*What needs to be done:* What you produce should be every line from the data that includes "agent".

:: Data section ::

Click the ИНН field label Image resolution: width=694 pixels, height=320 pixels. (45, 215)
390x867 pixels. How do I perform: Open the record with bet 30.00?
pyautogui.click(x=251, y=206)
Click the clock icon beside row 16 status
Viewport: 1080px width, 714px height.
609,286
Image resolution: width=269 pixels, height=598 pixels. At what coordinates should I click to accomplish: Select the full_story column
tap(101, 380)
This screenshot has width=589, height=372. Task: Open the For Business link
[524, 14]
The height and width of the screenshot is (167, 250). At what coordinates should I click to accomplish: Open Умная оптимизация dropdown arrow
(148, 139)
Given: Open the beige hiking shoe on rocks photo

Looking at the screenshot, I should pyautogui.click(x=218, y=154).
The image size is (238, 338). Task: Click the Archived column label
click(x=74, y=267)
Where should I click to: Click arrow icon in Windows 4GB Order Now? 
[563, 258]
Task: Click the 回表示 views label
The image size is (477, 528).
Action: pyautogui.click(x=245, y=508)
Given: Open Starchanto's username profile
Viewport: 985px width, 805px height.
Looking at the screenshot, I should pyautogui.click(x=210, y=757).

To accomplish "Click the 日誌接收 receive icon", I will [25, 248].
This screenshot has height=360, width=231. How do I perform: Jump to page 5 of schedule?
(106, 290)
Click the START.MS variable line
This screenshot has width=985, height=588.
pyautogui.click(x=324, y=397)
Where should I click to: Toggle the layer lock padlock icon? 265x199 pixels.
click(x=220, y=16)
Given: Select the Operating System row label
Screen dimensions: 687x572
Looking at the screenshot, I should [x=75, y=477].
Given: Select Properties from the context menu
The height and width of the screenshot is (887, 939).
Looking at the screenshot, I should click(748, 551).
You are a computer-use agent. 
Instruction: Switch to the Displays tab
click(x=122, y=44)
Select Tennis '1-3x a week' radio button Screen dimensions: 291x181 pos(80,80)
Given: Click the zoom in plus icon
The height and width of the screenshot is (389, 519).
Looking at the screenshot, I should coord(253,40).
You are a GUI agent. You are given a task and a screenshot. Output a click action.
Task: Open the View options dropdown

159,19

:::

*Solution for this exercise:*
You are a computer-use agent. 
You are a GUI agent. You are given a task and a screenshot. Output a click action.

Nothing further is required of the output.